■ **Information provided**:

::::::::::

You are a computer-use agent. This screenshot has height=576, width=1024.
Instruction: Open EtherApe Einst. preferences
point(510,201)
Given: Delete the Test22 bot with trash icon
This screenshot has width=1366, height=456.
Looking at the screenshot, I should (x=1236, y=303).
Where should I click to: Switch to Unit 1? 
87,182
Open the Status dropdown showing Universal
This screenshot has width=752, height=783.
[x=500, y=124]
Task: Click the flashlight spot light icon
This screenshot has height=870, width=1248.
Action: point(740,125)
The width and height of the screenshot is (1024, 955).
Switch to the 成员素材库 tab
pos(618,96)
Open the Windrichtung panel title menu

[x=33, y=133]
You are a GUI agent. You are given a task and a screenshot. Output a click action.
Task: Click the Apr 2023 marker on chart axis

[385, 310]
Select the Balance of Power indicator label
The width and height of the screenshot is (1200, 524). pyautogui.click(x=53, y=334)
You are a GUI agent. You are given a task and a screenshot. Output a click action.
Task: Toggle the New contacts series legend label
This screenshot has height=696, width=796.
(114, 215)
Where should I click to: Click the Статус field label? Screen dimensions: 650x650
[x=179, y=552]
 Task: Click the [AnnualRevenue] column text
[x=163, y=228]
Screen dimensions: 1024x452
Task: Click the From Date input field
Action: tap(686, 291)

::::::::::

■ **The problem**:
Provide an exact transcription of every entry above.

■ **Exercise result**:
You are a computer-use agent. This screenshot has height=576, width=1024.
Instruction: Open EtherApe Einst. preferences
point(510,201)
Given: Delete the Test22 bot with trash icon
This screenshot has width=1366, height=456.
Looking at the screenshot, I should (x=1236, y=303).
Where should I click to: Switch to Unit 1? 
87,182
Open the Status dropdown showing Universal
This screenshot has width=752, height=783.
[x=500, y=124]
Task: Click the flashlight spot light icon
This screenshot has height=870, width=1248.
Action: point(740,125)
The width and height of the screenshot is (1024, 955).
Switch to the 成员素材库 tab
pos(618,96)
Open the Windrichtung panel title menu

[x=33, y=133]
You are a GUI agent. You are given a task and a screenshot. Output a click action.
Task: Click the Apr 2023 marker on chart axis

[385, 310]
Select the Balance of Power indicator label
The width and height of the screenshot is (1200, 524). pyautogui.click(x=53, y=334)
You are a GUI agent. You are given a task and a screenshot. Output a click action.
Task: Toggle the New contacts series legend label
This screenshot has height=696, width=796.
(114, 215)
Where should I click to: Click the Статус field label? Screen dimensions: 650x650
[x=179, y=552]
 Task: Click the [AnnualRevenue] column text
[x=163, y=228]
Screen dimensions: 1024x452
Task: Click the From Date input field
Action: tap(686, 291)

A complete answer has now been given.